With Central European states almost entirely dependent on manufacturing exports as the only significant driver of growth, signs of new life in the February PMI reports - albeit the markets remained in contraction for the most part - offer more optimism that the improved sentiment seen around the markets may well be more than a new year's lift.
Further than that, the reduced contraction in the Eurozone PMI reading - one of the best in a year at 47.9 - offers even more brightness for economies overwhelmingly dependent on the single-currency bloc for export demand. Looking more closely, the recovery of Germany's PMI - back above the threshold of 50 marking contraction from expansion - to its highest in 13 months at 50.3 offers even greater hope for CE, given its central role in driving their exports.
Improved performance in both German domestic demand and exports is significant, Chris Williamson, the chief economist of the compiler Markit, points out. "The combination of a revival in export orders and resilient domestic demand has helped propel Germany's growth so far this year," he says.
That has new orders flowing again, which is good news for Central Europe's economies, which supply many parts and products. "Germany was a bright spot," the report notes, "with growth of total new orders hitting a 21-month high and supported by a solid upswing in new export business (the sharpest since May 2011)."
The Czech Republic is one of the most heavily dependent on Germany for export demand, which with domestic demand pitiful, left the economy in recession in 2012. Its headline PMI reading of 49.9 in February signified a second rise in a row from December's 41-month low, and is the highest since its last positive reading in March 2012. Significantly, the new orders component moved above the expansion line for the first month in 11.
Although the figures remain officially in contraction, analysts at Capital Economics claim, "in reality a PMI reading of as low as 48 has been consistent with an expansion in Polish production.
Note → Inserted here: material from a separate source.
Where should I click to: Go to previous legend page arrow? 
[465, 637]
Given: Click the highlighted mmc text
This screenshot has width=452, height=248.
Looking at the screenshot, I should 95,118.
The weighted average PMI for Poland, Hungary and the Czech Republic edged up to 49.9 last month, which on past form, points to average growth in industrial production of around 3% year on year across the three economies."
Next door in Slovakia, the 2012 star of the Eurozone continues to struggle. Its manufacturing confidence worsened as production expectations erased the improvement seen over the last couple of months. That said, the dimmer outlook was not seen in the vital car industry.
Just as reliant on the Eurozone, Hungary's PMI remained in expansionary territory for another month - although it dipped to 54.0 from 55.9 in January. However, the country's differently calculated figure has proved highly erratic recently, and is not seen as a reliable guide to eventual industrial production data.
Like the Czechs, Poland also saw yet another contraction in its headline PMI figure of 48.9, suggesting activity dropped for the 11th straight month as its late slowdown in domestic demand continues, but the rate of contraction was the lowest since July. The drivers of the improvement were employment and new export orders, which both rose significantly. In particular, the new export orders component is now close to the expansion threshold, and at its highest since March.
On top of the vastly improved Polish data last week on retail sales and fourth-quarter GDP growth, the evidence of recovery is stacking up enough that RBS analysts say they now firmly believe the central bank is done with its easing cycle.
BS analysts also note that the Czech Republic's reading is in line with the comments from Czech National Bank governor Miroslav Singer, in which he highlighted "the start of a gradual return to normal economic conditions", which relegates foreign-exchange intervention firmly to the sidelines.
Analysts at Citigroup are less sure that the region's central banks will be confident enough to abandon their stimulus drives on the back of the data, but admit that the picture is looking much brighter. "Mixed green shoots do not change our general view of further monetary policy easing in CEE, though there are some upside risks," they write.